Held annually near Michigan City, Indiana, the event has doubled from about 40 people in its first year to 74 in attendance last summer. Kathy’s son, “Ted Lasso” star Jason Sudeikis, ranks among those who have never missed a year of Nanapalooza — and he’s not the only one who’s committed to participating.

“One family drives from New York so they can have their car with them,” Kathy Sudeikis says. “Another cousin had her baby induced so she could bring the baby to Nanapalooza.”

Planning a multigenerational trip

Kathy Sudeikis works for Acendas Travel, a Kansas City area-based travel management company, so she has extensive experience in the industry and is the de facto leader of Nanapalooza. But unlike Nanapalooza, not all multigenerational trips and reunions go well.

For instance, some families could end up picking up a tab for more than what they owe, or have clean-up duty daily versus a rotation. Arguments can erupt over details such as when to travel and how to split bills. That’s why Heidi Durflinger, president of EF Go Ahead Tours in Cambridge, Massachusetts, recommends hiring a tour director.

“The tour director is there from start to finish, so they get to know everyone’s interests,” Durflinger says. “They’re pros at handling group dynamics.”

You can also, of course, plan it on your own.

Selecting dates

Sometimes, the hardest part of trip planning can be settling on dates.

“It’s just never going to work perfectly for everyone,” Kathy Sudeikis says. “There’s always someone whose kid has band camp that week.”

To avoid such drama, Kathy Sudeikis advises tying trips to important family dates.

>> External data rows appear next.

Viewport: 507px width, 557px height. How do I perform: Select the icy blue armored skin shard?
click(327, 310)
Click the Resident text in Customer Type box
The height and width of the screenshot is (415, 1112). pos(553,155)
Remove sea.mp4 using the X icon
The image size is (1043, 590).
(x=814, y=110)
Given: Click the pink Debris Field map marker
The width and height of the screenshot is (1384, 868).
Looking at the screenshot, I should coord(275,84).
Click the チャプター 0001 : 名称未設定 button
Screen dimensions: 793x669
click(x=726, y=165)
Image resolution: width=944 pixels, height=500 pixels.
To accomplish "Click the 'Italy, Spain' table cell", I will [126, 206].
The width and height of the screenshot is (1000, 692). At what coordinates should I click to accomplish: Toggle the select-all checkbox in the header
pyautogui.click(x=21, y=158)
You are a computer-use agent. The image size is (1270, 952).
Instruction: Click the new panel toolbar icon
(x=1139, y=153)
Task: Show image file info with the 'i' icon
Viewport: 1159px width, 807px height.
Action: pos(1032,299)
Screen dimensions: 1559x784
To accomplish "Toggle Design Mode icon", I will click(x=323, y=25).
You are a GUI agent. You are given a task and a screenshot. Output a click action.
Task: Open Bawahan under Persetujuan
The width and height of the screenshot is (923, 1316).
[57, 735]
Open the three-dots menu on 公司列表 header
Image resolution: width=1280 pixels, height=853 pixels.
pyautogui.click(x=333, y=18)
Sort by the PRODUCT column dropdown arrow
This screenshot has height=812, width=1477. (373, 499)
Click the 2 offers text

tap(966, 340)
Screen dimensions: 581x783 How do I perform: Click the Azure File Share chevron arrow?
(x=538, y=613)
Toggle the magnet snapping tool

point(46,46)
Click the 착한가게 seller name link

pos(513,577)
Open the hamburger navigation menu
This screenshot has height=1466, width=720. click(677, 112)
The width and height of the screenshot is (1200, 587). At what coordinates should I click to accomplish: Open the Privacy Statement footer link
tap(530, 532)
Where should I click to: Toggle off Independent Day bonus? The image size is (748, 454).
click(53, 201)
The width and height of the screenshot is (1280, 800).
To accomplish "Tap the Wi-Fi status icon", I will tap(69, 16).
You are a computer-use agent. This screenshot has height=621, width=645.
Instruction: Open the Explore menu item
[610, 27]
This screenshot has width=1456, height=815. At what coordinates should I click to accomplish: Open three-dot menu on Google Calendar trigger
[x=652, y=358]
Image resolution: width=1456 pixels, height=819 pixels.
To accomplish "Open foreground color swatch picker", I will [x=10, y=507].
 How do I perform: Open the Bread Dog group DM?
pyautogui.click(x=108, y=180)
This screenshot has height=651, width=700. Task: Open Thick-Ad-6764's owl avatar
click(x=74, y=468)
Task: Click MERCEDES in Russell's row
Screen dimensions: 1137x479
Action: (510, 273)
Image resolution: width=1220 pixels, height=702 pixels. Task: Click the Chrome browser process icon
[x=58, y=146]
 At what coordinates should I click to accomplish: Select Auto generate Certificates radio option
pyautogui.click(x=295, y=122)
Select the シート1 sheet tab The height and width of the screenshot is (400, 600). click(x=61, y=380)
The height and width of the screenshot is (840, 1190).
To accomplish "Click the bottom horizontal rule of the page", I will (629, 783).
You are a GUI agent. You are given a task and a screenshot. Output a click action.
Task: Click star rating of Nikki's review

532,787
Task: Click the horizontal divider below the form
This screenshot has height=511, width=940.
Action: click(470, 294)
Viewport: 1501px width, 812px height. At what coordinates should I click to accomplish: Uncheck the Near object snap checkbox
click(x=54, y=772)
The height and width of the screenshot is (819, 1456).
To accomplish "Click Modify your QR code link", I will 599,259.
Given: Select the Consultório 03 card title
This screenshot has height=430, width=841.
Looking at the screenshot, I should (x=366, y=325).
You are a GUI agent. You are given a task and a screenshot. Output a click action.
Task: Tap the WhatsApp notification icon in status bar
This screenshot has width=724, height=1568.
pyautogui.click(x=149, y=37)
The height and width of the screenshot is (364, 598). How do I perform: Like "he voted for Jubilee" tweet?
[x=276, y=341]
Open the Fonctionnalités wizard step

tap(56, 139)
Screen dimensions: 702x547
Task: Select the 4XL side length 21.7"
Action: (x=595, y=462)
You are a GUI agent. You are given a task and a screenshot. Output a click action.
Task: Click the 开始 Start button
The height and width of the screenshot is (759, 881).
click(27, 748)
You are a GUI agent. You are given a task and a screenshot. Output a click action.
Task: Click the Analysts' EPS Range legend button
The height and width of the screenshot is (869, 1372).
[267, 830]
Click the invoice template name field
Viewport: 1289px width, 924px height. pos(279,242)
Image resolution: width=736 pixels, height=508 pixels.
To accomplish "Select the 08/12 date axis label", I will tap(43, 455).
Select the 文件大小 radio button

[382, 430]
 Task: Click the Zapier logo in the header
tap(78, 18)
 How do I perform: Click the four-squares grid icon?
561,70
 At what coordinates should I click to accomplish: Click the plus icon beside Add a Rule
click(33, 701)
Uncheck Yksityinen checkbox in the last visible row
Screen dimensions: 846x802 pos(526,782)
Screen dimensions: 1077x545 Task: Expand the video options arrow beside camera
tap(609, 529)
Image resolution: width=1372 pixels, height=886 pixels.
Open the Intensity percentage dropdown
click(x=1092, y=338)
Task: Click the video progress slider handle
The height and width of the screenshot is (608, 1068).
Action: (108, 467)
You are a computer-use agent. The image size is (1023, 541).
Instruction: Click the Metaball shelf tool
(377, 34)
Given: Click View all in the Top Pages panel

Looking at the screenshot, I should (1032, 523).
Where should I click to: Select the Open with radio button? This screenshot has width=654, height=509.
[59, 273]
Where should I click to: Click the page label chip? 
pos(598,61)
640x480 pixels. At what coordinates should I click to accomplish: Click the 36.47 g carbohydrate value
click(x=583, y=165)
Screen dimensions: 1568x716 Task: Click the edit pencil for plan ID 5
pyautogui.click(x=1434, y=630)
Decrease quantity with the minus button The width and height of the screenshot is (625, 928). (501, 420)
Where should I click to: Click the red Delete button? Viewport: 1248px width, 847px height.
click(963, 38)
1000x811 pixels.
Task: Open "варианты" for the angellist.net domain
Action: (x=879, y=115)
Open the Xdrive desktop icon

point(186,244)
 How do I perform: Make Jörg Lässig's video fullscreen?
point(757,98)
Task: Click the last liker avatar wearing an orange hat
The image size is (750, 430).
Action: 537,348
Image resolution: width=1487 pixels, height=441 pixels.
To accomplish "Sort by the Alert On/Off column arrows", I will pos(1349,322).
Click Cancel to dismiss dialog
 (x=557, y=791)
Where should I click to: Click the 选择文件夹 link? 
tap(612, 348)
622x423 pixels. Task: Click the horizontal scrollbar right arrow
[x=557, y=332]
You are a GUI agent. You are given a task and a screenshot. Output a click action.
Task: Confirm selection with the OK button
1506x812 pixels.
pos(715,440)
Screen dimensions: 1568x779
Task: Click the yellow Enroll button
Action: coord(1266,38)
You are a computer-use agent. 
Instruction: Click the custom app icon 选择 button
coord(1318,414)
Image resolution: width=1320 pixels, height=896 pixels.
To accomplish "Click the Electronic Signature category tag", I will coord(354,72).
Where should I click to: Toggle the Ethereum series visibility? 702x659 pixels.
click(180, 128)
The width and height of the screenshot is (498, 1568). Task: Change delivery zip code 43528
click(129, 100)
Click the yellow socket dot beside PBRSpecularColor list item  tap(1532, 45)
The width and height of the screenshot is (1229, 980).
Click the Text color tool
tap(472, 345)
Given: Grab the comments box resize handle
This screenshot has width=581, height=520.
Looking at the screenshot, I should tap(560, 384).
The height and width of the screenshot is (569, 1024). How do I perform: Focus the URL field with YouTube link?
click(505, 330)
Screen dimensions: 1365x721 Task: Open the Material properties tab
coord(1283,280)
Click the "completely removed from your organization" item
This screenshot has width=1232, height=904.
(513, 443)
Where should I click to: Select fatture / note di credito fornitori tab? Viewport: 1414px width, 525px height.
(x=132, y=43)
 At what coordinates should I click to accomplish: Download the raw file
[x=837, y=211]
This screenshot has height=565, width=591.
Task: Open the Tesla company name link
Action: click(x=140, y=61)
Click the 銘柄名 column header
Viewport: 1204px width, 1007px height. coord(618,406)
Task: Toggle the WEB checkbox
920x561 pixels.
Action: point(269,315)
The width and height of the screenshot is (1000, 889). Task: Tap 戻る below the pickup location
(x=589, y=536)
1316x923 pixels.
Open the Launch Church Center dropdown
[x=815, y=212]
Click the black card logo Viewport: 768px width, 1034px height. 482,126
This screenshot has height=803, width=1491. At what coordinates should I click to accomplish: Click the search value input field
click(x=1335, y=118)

With Nanapalooza, it’s the anniversary of the death of their mother. Otherwise, Kathy Sudeikis recommends simply committing to the date.

Deciding where to go

To help agree on a location, Durflinger recommends considering family heritage. Her company recently organized a family reunion in an Italian village where the family’s ancestors were from.

Nanapalooza’s location, meanwhile, was selected because one family owns a waterfront property on Lake Michigan, which provides a convenient base for most meals and activities. The families book their lodging nearby.

On any extended family vacation, Kathy Sudeikis recommends that each family unit is responsible for booking their lodging and transportation.

“Otherwise, you’d become a travel agent yourself trying to coordinate that,” she says.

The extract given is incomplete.